The R117H mutation is also a complex allele, occurring on different intron 8 polythymidine ("polyT") backgrounds: 5T or 7T. As with I148T, the background contributes to the phenotypic expression. Therefore, identifying the intron 8 statuses for this mutation provides significant information for counseling purposes.
The R117H mutation has been reported to occur on the same chromosome as the 5T or 7T intron 8 variants. Individuals with a disease-causing CF mutation on one chromosome (such as delta F508) and an R117H mutation on the other have been reported with a variety of clinical presentations: no symptoms, congenital absence of the vas deferens in males, chronic pancreatitis, and non-classic and pancreatic sufficient CF. The likelihood of each of the possible clinical outcomes of a given genotype is currently unknown as there is considerable overlap in clinical presentation among individuals with the same genotype. However, individuals with delta F508 (or another CF mutation) on one chromosome, and R117H/5T in cis on the other chromosome, would be expected to have cystic fibrosis (likely pancreatic sufficient), whereas an individual with a CF mutation on one chromosome and R117H in cis with 7T or 9T on the opposite chromosome is more likely to be asymptomatic or have milder symptoms, e.g., congenital bilateral absence of the vas deferens (CBAVD) in males. As asymptomatic people with these genotypes are followed over time, the risks for development of CF-related symptoms later in life may be clarified. Current carrier testing recommendations therefore include performing polyT variant analysis reflexively for individuals identified as R117H positive.
Poly T
As CFTR variants of variable consequence or unknown significance continue to be identified and reported, genetic counselors should emphasize the distinction between known disease-causing mutations such as delta F508 that lead to classic CF, and CFTR variants such as the 5T allele that are not expected to result in classic CF.
Prenatal Ultrasound Findings
Fetal echogenic bowel (FEB) is visualized in approximately 0.6 to 1.4% of pregnancies during routine fetal anatomy scans. An estimated 2% of FEB can be attributable to CF, depending on the brightness of the bowel, the presence of CFTR mutations in one or both parents, ethnicity and whether other fetal anomalies have been identified. Thus, CF appropriately remains in the differential diagnoses for fetuses with FEB. Given that there may be time constraints for couples who would consider pregnancy termination, parental carrier testing and/or fetal CF mutation analysis should be discussed when FEB has been identified.
CF Testing Models
One of the basic tenets of medical screening is that its objective be to identify a serious medical condition prior to onset of symptoms, or to identify persons at sufficiently high risk to justify further testing procedures.
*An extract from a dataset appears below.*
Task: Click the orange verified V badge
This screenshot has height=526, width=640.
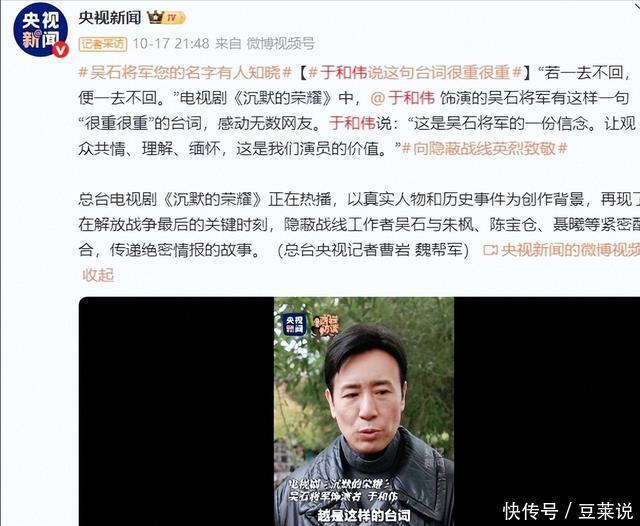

The term "carrier testing" refers to carrier detection in an individual, whereas "CF screening" refers to the identification of affected individuals (or fetuses) within a population.
Sequential testing (also called two-step, or step-wise testing), is a common approach in which initially one member of the couple is tested, and only if a CF mutation is identified is the partner then tested. This method is reported to be cost-effective for the Caucasian population. Sequential testing is best applied within the context of a screening program, which can assure that samples from both members are tested at the same laboratory, and that a (residual) risk for having an affected child is provided. An alternative couple-based model involves collecting samples from both members of the couple but testing the second sample only if a mutation is identified in the first. Only couples in which both partners carry mutations are reported as positive. Professional organizations in the United States have favored the sequential screening approach over the couple-based model, because CF carriers are routinely identified, allowing results to be transferred to new relationships and enabling patients to inform family members of their carrier testing results. United States recommendations have endorsed the couple-based approach as long as the results are given to both members of the couple.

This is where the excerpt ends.